The Internet helped to drive some of this growth. Paper model enthusiasts could order online, with cheap color printers letting individuals download products electronically and print the models at home.


Chip Fyn

Chip Fyn started Fiddler's Green in the 1960s and was quick to embrace the Internet, putting his models on the Web as soon as he could. Chip partnered with Amazon.com, and his company now allows buyers to download a copy of the kit and print out as many copies as desired. Later, a print-on-demand book is mailed to the buyer.

"I was a one-man shop for years," Fyn said. "But I've added three full-time workers since 2000: two to handle orders, one to run the website."

How to Sell

Growth is largely bypassing many retailers, however. One of the few traditional retailers selling paper models, Village Hobbies in Austin, TX, has sold paper models for 15 years and reports solid sales without significant recent growth.


Lou Dausse

Lou Dausse has owned Paper Models International since the 1970s. One of the biggest wholesalers of paper models in the United States, he reports skyrocketing retail mail orders since 2000. Still, retailers have been slow to show interest.

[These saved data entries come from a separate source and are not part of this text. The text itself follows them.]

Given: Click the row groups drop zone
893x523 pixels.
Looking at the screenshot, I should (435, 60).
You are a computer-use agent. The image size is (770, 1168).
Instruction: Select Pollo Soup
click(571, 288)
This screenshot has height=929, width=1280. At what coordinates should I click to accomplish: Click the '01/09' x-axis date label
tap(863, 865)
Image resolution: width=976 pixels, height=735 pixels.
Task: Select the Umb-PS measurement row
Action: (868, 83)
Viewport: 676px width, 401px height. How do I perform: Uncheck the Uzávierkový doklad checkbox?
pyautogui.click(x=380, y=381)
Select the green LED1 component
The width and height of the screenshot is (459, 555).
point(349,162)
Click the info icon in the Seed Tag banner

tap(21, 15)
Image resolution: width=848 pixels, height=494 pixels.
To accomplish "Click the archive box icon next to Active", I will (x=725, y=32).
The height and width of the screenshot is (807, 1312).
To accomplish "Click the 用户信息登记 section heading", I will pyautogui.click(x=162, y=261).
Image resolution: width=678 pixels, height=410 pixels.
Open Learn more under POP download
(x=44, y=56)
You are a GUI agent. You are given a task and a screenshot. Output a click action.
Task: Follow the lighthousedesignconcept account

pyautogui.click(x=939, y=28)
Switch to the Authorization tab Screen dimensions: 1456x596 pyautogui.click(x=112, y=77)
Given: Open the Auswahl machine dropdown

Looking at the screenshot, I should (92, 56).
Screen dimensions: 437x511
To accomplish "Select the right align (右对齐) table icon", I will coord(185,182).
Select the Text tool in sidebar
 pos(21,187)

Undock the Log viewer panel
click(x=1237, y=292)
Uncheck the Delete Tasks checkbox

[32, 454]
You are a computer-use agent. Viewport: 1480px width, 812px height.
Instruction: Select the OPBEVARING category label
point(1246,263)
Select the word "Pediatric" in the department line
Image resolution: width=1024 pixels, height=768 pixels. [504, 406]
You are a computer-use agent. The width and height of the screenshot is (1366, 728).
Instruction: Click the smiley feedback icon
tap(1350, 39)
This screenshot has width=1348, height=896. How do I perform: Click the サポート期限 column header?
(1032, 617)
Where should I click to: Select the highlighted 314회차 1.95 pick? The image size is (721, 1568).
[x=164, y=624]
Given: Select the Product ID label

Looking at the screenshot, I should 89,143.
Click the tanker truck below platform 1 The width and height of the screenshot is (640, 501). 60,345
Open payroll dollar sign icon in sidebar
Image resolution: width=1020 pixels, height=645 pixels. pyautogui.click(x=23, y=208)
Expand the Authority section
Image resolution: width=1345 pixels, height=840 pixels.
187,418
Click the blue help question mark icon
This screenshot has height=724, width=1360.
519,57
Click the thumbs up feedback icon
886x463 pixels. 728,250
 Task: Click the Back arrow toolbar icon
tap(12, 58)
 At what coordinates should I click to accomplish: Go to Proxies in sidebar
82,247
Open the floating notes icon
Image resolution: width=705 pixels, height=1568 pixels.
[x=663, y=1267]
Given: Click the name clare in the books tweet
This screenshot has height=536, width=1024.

Dausse pegs customer unfamiliarity. "Retailers see my finished models at a trade show," says Dausse. "Impressed, they order kits. Then the unmade kits sit on their shelves. They never reorder."

So how can a storefront retailer cash in? It takes work.

Put effort into marketing. Make models to show customers what finished models look like. Give away samples: a $1 or $2 model is a cheap way to generate interest. Look for manufacturers with CD-ROMs of models, which give merchants better margins and customers more models.

Many manufacturers are individual designers that prefer direct mail or do not understand wholesaling, preferring to offer their products directly over the web.


Delta 7 Studios Paper Model

The Internet gives global reach, yet isolates. Dan Shippey started Delta 7 Studios in 2001. "An online store is like a store in the Sahara,” Shippey says. “There is no Interstate, or even a dirt road for people to travel down and see you." While interested in wholesaling, Dan Shippey cannot afford a sales rep.

 

Chip Fyn has the solution. "Retailers could sell Fiddler's Green models through virtual stores linked to my site through a retailer's home page," he says. "We could both make money without physical inventory. I cannot sell the idea to retailers, though."

Interested? It may be opportunity knocking.